In den 70er Jahren, in denen ich aufwuchs, war Topps nicht mehr als ein Kaugummi-Hersteller bekannt, sondern als ein Baseballkarten-Unternehmen. Wir kauften 10 Karten pro Packung, zusammen mit einem blöden Kaugummi, den wir normalerweise wegwarfen. Der Kaugummi hatte seine Rolle als Produkt verloren und sich in eine Beigabe verwandelt.

Heute findet man in einer Packung Baseballkarten nicht einmal mehr einen Kaugummi. Das rosafarbene Kauprodukt, das zunächst die Karten ermöglichte, wurde auf eine Beigabe reduziert und dann ganz abgeschafft. Das sind die Gefahren, wenn man eine Werbung macht, die ein Produkt aufwerten.

Im Krieg zwischen Baseballkarten und Kaugummis gewannen die Baseballkarten. Ähnliche Kämpfe werden gegenwärtig in der Computerindustrie ausgetragen. Während Computerhersteller sich Möglichkeiten ausdenken, den Käufern ihrer Maschinen einen kostenlosen Internetzugang mitzuliefern, beginnen Internetprovider denjenigen kostenlos Computer zu geben, die sich bei ihnen anmelden. Jede Branche versucht die andere in einen Kaugummi zu verwandeln.
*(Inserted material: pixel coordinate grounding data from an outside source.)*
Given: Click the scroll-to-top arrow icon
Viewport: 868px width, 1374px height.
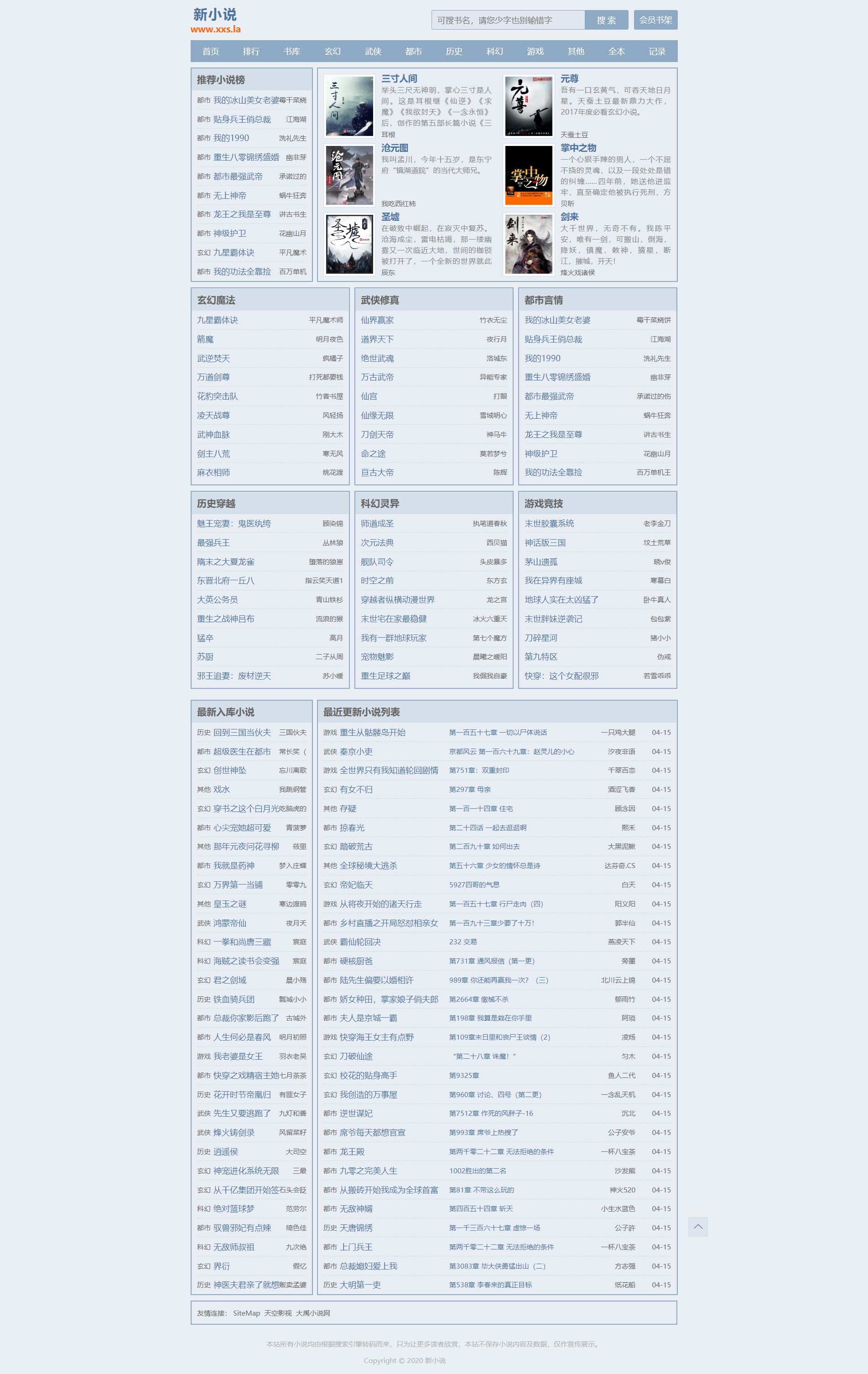Looking at the screenshot, I should tap(697, 1226).
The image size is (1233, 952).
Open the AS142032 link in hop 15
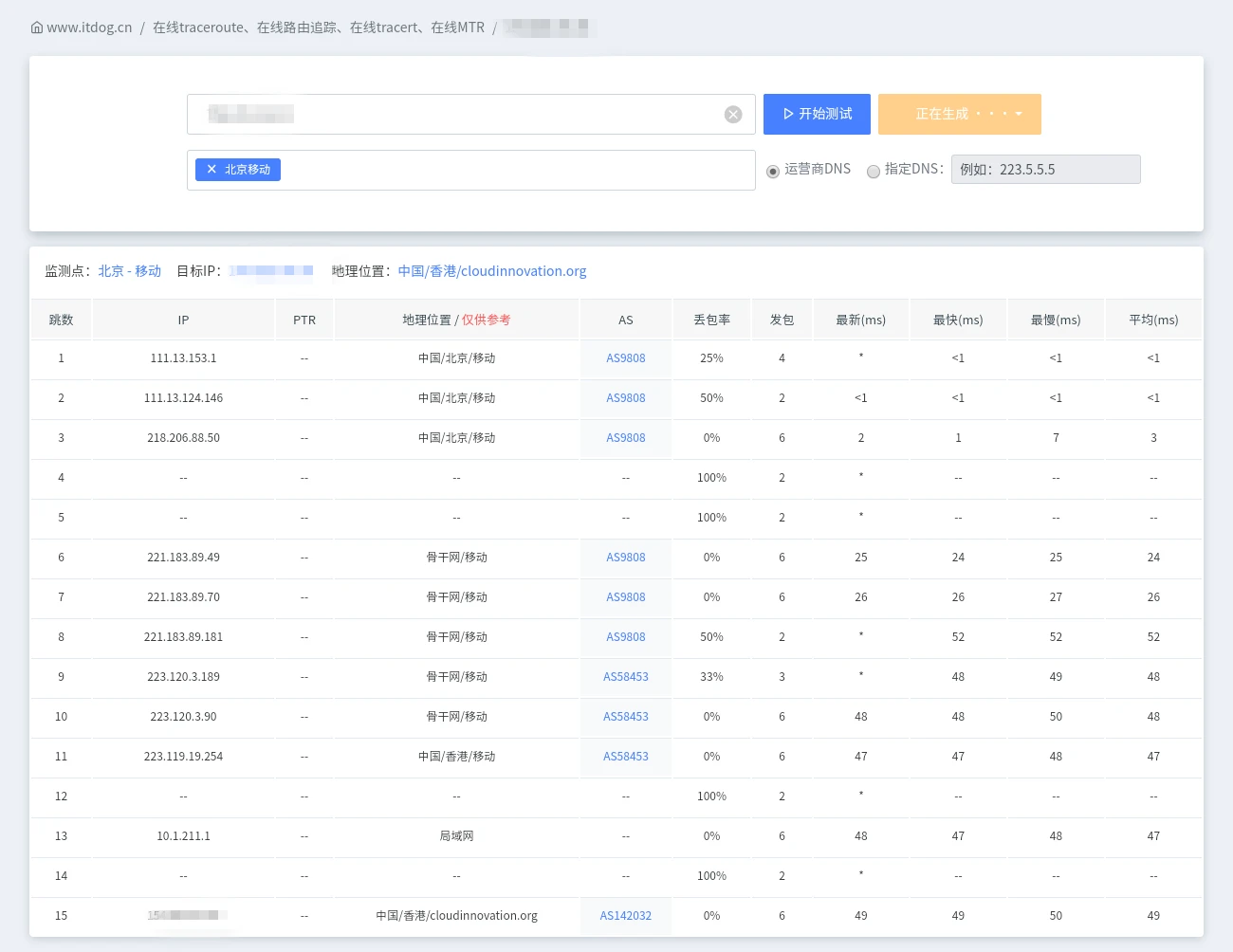(625, 916)
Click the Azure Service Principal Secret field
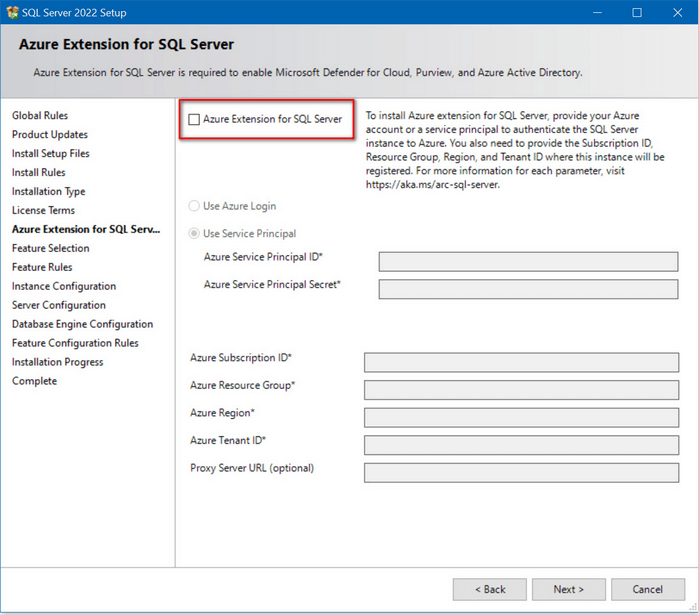The image size is (699, 615). click(x=528, y=289)
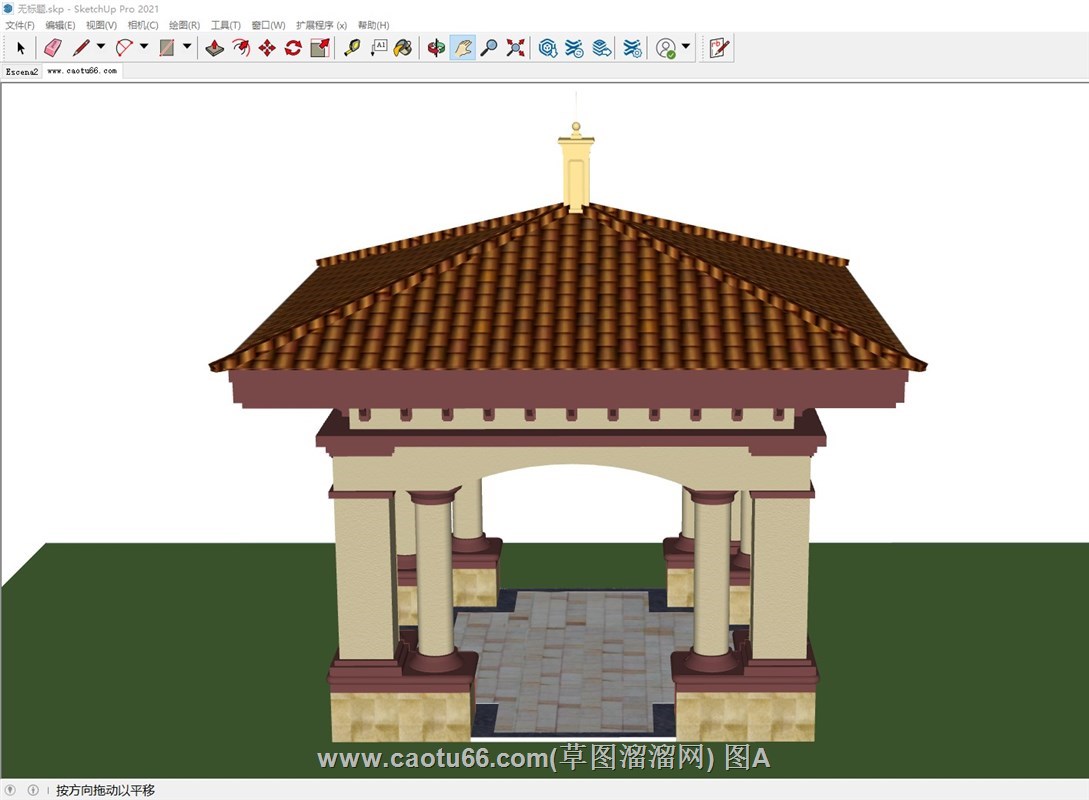The height and width of the screenshot is (800, 1089).
Task: Select the arrow Select tool
Action: pyautogui.click(x=21, y=47)
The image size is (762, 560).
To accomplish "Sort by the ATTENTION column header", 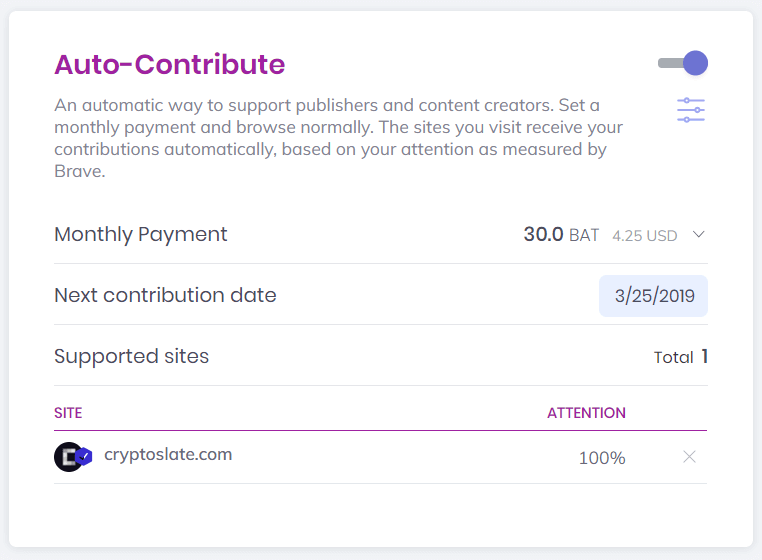I will pyautogui.click(x=586, y=413).
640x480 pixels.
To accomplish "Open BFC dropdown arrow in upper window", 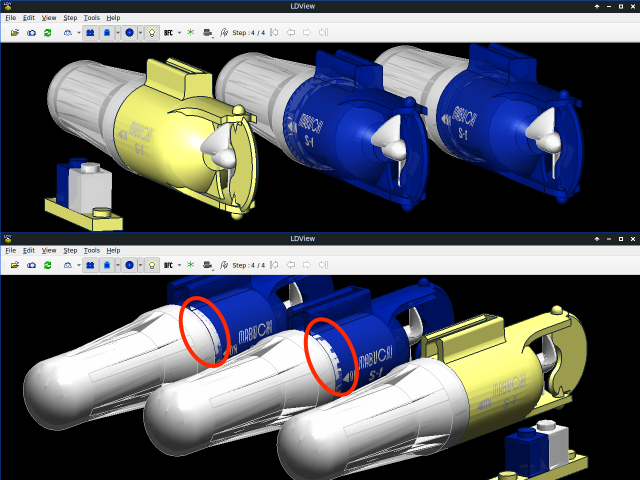I will click(x=180, y=32).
Auch wenn NASDAQ-Investoren sich durch die Seiten von Wirtschaftszeitungen wühlen, um herauszubekommen, welche Wertpapiere sie im Herbst schnell abstoßen sollen, so würden sie mit einer einfachen Analyse des Baseballkarten-Szenarios besser fahren, um einen Hinweis zu erhalten, welche Branche von der anderen geschluckt wird.

Der Grund für den Sieg der Baseballkarten über den Kaugummi liegt darin, dass die Karten sich verändern. Die Karten von der letzten Saison haben einfach keine Bedeutung mehr. Die Notwendigkeit, neue Karten herzustellen, ist in das Produkt selbst eingebaut. Das ist es, was die Technologiebranche eine "Neuheit" nennen würde.

Wenn es nichts Neues, Verbesserbares oder Veränderbares in dem Verkaufsprodukt gibt, dann besteht keine Möglichkeit, die früheren Modelle veralten zu lassen. Deswegen entwirft und legitimiert letztlich die Computerchipindustrie so verzweifelt ein neues Produktdesign. Sie setzt auf unser Begehren, neue komplizierte Grafik- oder Musikprogramme zu benutzen, die neue leistungsfähigere Chips benötigen. Das ist auch der Grund, warum Intel die Entwicklung von neuen Musik- oder Videoprogrammen so stark fördert. Obgleich man Kaugummis frisch kaufen muss, gibt es wohl kaum eine zwingende Notwendigkeit für neue Kaugummiarten. Eine neue Geschmacksrichtung alle paar Jahre mag interessant sein, aber ein Kaugummi bleibt letztlich ein Kaugummi.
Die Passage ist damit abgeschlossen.